Good morning everyone,
I am looking for a Netflow collector that can forward flows based on src ip/src net dst ip/dst net to another collector in either real or near time.
If it can be configured via an API that is even better than having to edit configuration files.
If anyone has any suggestions I would appreciate it.
Thanks,
-Drew
Hi,
I don’t know if pmacct has an API for it, but it can replicate netflow and also filter what it is forwarding.
Beginning line 2093
Kind regards
Karsten
I’ve been using samplicator for a few years for this, it can be configured to forward based on sender ip/net, but it does not have an API. I’m using it because it’s small, simple and does only one thing.
//JH
Plixer Replicator will do this via REST API is you are looking for a commercial solution.
If you’re looking for a free solution, Samplicator will do this via config file.
Neither is a “collector” as neither stores the flows. They simply forward/copy UDP streams based on a set policy. It sounds like this is what you are after.
(Full disclosure I works for Plixer)
Mike Krygeris
You might try the SiLK offering from Carnegie-Mellon’s CERT team. A netflow/sflow collector with full tool suite.
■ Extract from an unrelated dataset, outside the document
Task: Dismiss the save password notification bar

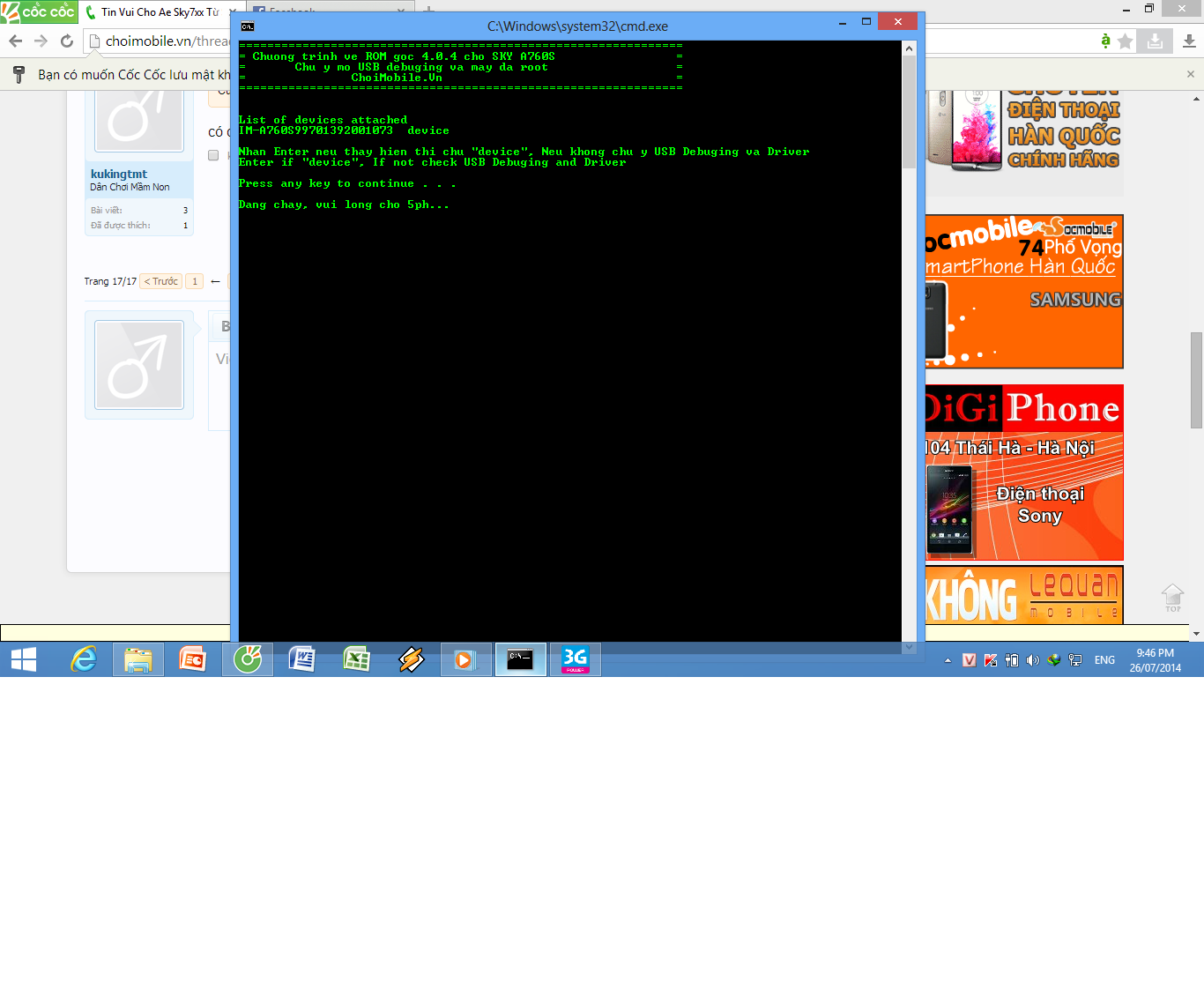Action: (1190, 75)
Very robust, fast and free.
Speaking as the maintainer of samplicator, I'm not sure it's what Drew
is looking for.
Samplicator just sends copies of entire UDP packets. It doesn't
understand NetFlow/IPFIX or whatever else those packets might contain.
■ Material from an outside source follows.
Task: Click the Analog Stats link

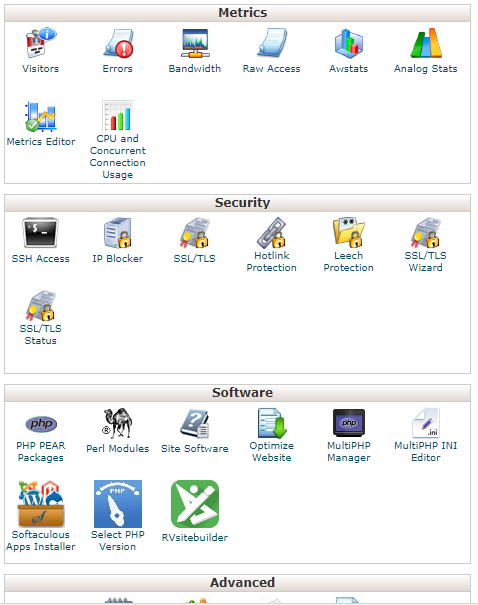Action: [426, 69]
If I understand correctly, drew wants to forward some of the
NetFlow/IPFIX flows, based on source/destination addresses *within those
flows*. Samplicator cannot do that (by a long shot).
pmacct sounds like a good suggestion.
(I used to have a Lisp program that could also do this, and adding an
API would have been trivial... but the program has been decommissioned
recently after >20 years of service. Also I never got around to
cleaning that up so that I could distribute the source.